Les jeux en une page sont-ils sans valeur ?
© 2024 Steve Darlington
On dit qu’en création de jeux, l’élégance consiste à créer le plus de profondeur et d’impact avec le minimum de règles. Cela fait écho à l’idée que la création doit se fonder sur la simplicité, et que l’art, pour reprendre les mots de Charles Schulz wiki, n’est pas la simple superposition de peintures et de lignes, mais de n’ajouter que ce qui est nécessaire, ni plus ni moins.

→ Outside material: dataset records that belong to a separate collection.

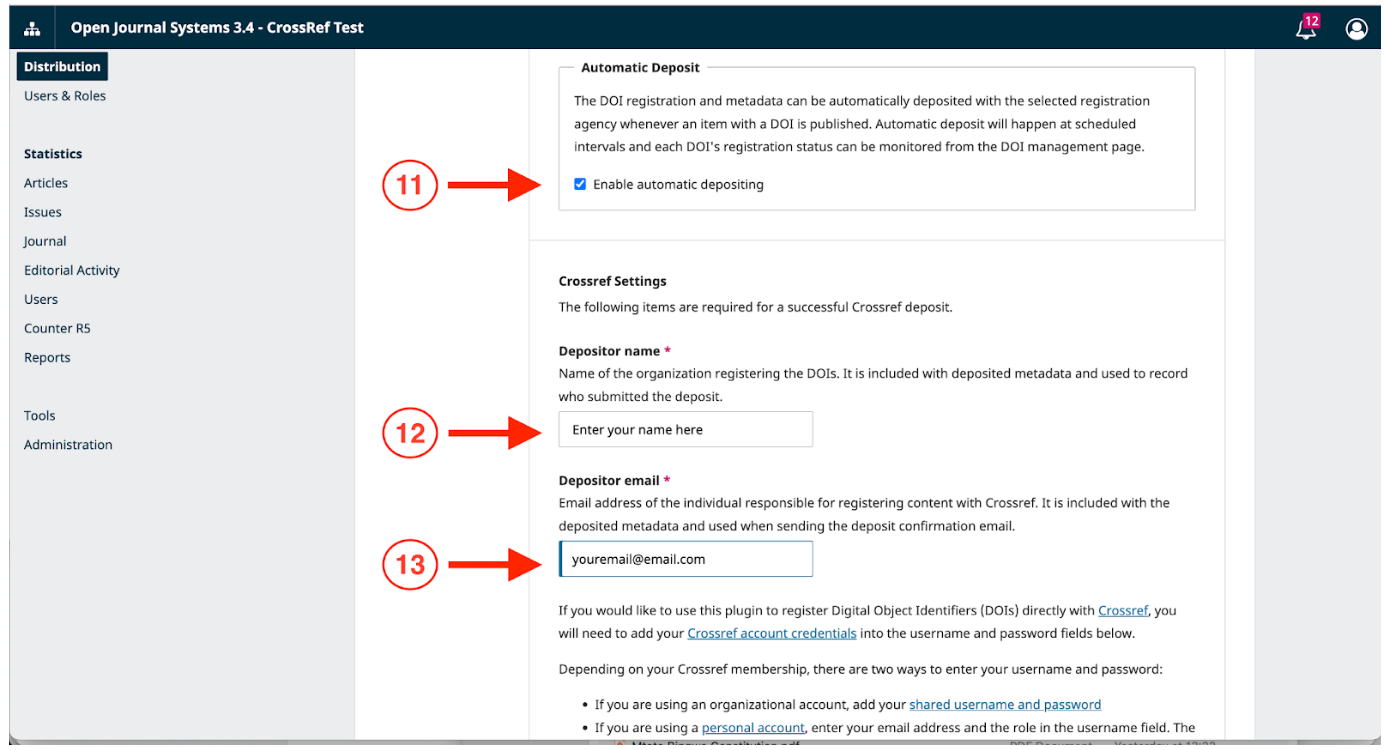Open Crossref account credentials link
The height and width of the screenshot is (750, 1388).
[771, 633]
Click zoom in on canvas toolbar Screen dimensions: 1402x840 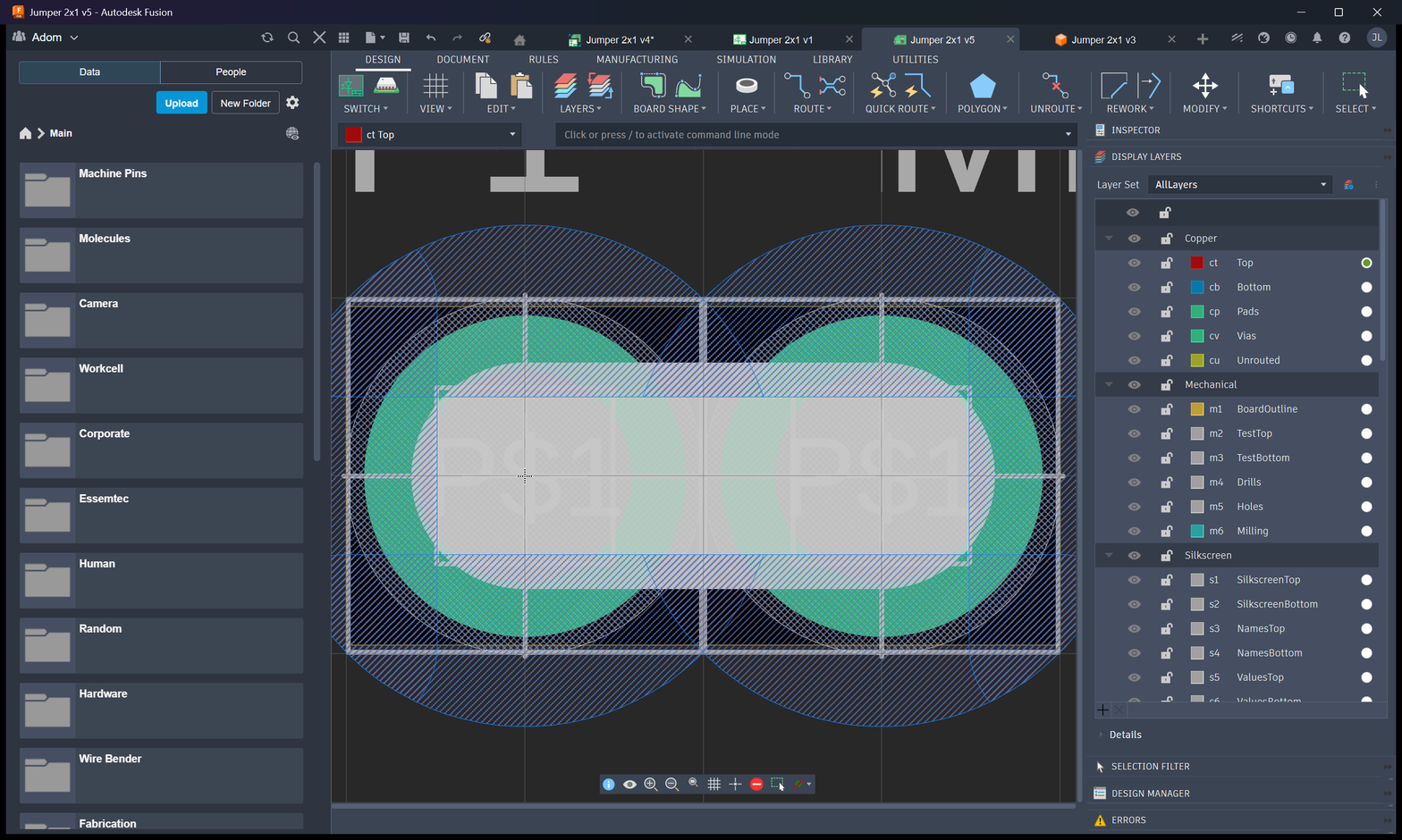(651, 784)
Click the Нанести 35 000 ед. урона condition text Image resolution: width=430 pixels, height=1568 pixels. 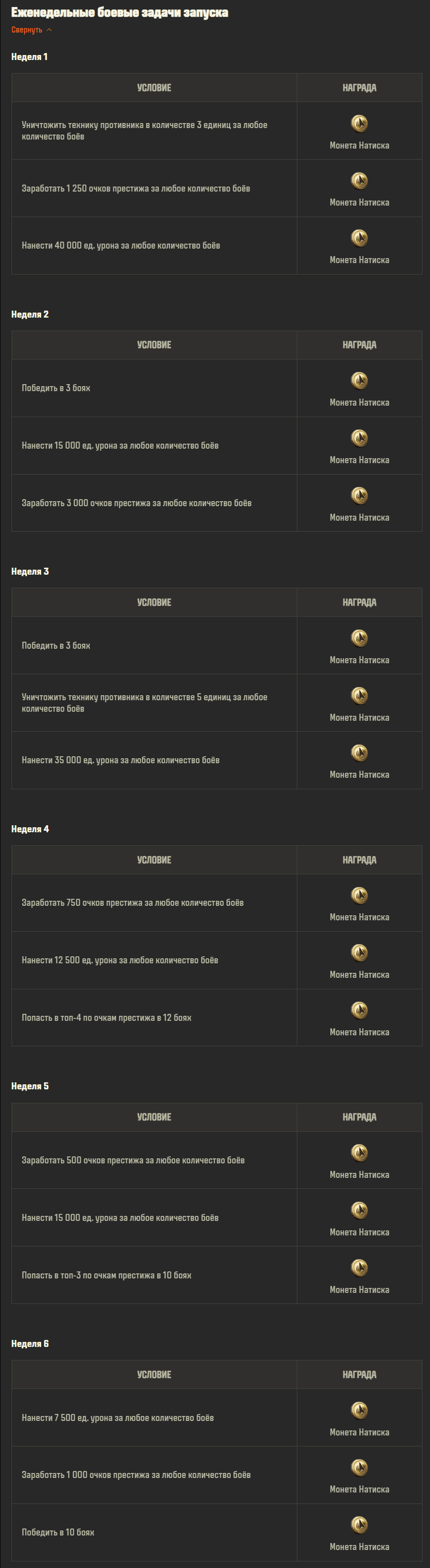121,760
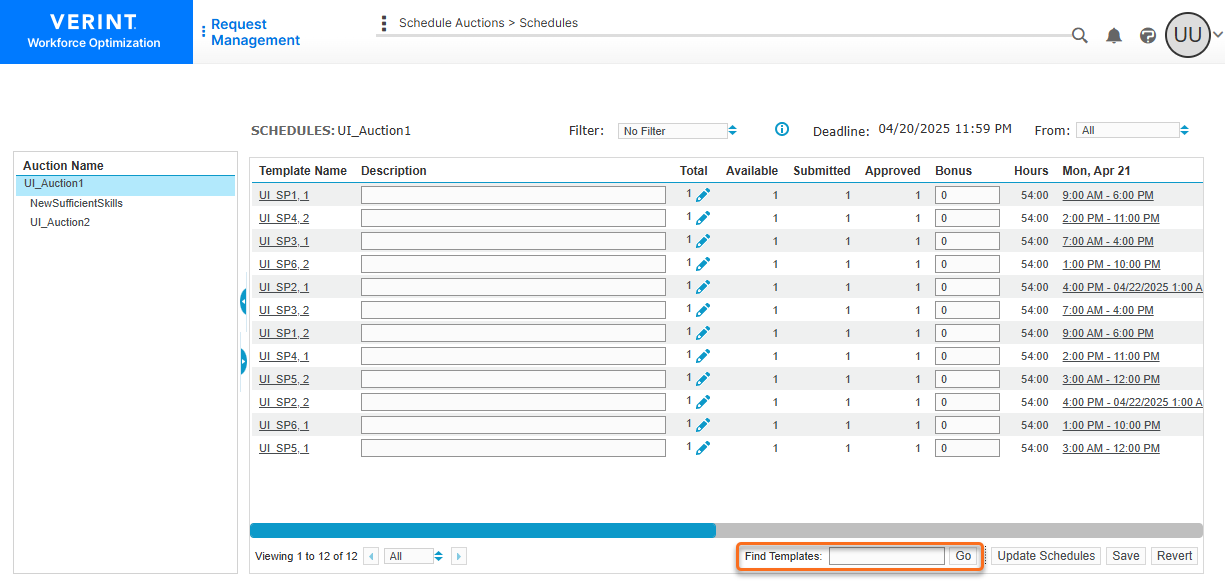Expand the From dropdown set to All
Screen dimensions: 1225x583
coord(1128,129)

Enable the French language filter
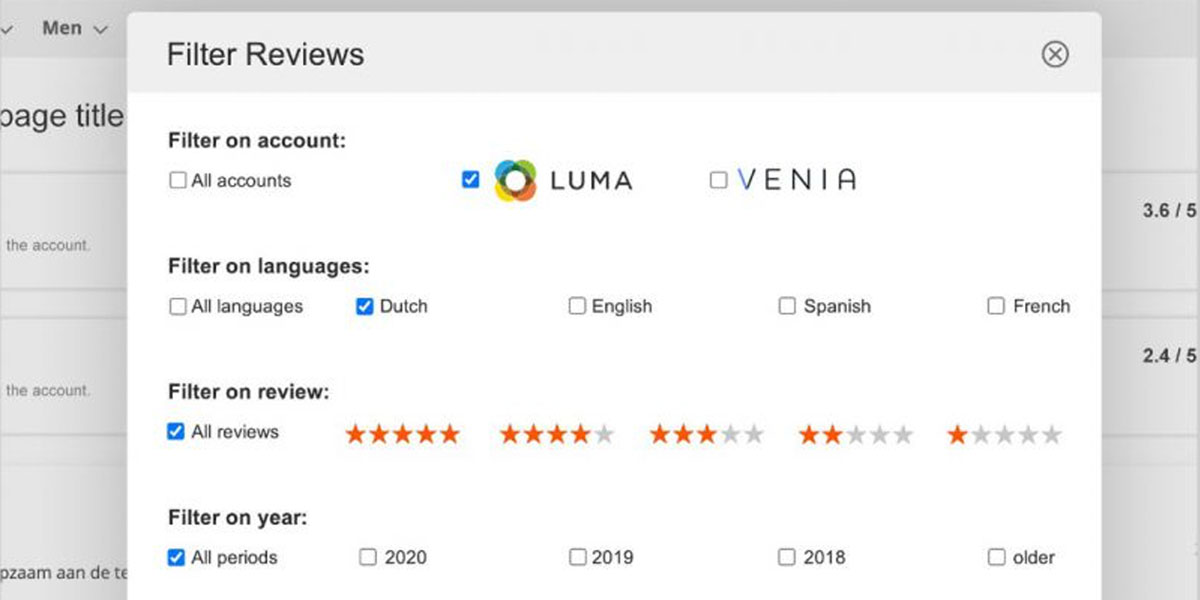coord(996,306)
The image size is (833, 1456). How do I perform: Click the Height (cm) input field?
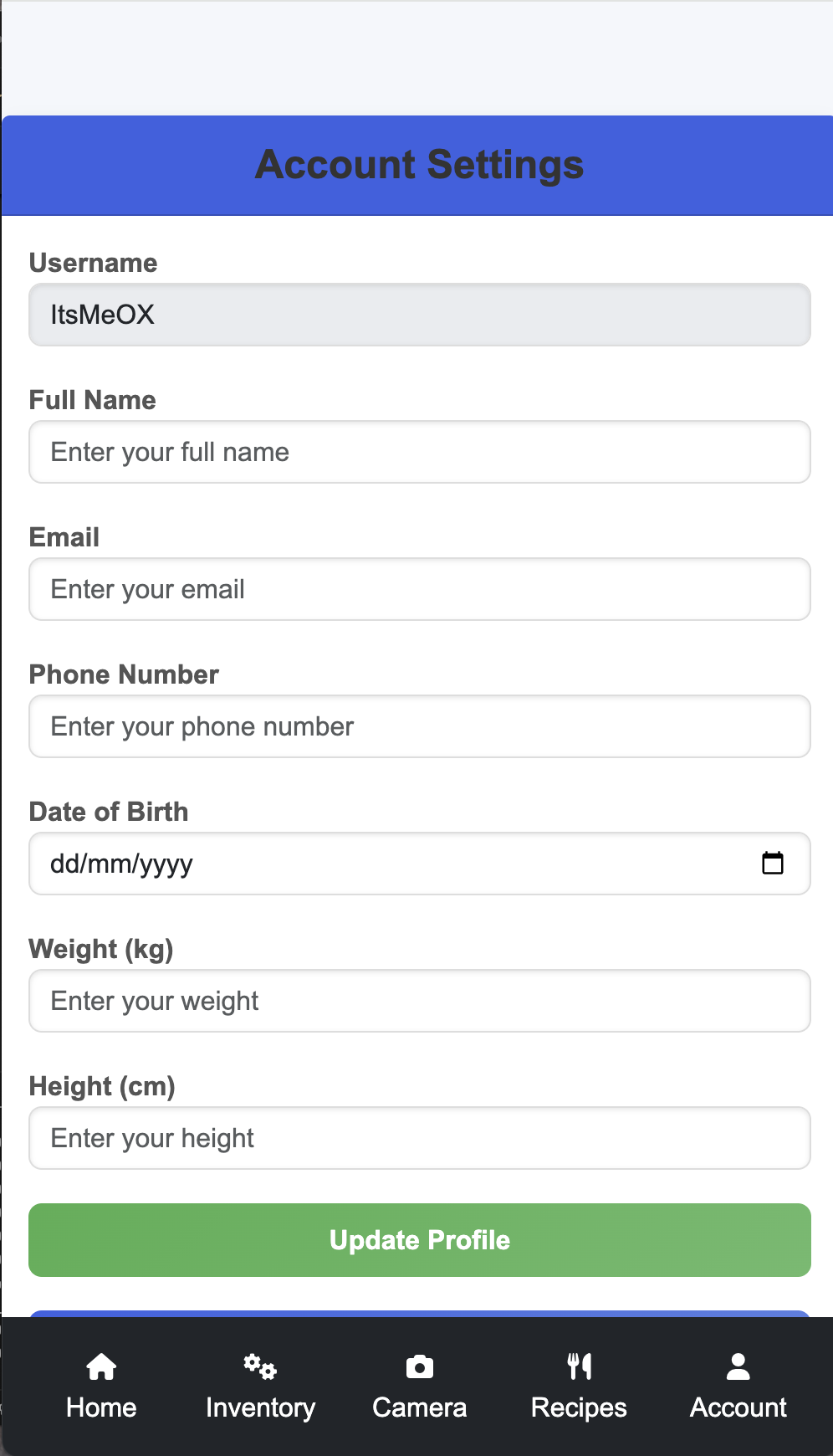(x=419, y=1138)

Cette idée me guide en tant qu’artiste et encore plus en tant que créateur de jeux, car un jeu est avant tout une interface utilisateur. Il doit donc être parfaitement limpide, sans ambiguïté. Rien ne doit être laissé incertain, ou opaque, ou compliqué. Mais il doit en même temps être aussi léger que possible, car les explications encombrent, contrôlent et contraignent : si une règle ou un mécanisme ne peut pas être expliquée clairement, alors elle ne sert à rien.
Entrent alors en scène
- le JdR lyrique...
NdT : Les « jeux lyriques » (certains étant qualifiés comme tels a posteriori, certains le revendiquant) sont des jeux caractérisés par 1) un effacement de la frontière entre joueur.euse et personnage, 2) la ludification d’éléments de la vie quotidienne et 3) des expérimentations sur les manières d’influer sur la partie (voir cet article (eng)). Le terme aurait été inventé en 2019 par John R. Harness.
- le JdR en une page
- et le nano-jeu,
catégories auxquelles j’ai contribué par une centaine de jeux sur Twitter. Il existe même un JdR en un mot, et je le trouve plutôt réussi étant donné la contrainte (même si je pense qu’avoir un titre est un peu de la triche, mais ce n’est peut-être pas le sujet). Mais généralement, les discussions autour de ces productions sont rares. Le milieu du JdR a toujours été très avare en voix critiques (mais pas en connards frustrés), et c’est encore pire sur la scène indé.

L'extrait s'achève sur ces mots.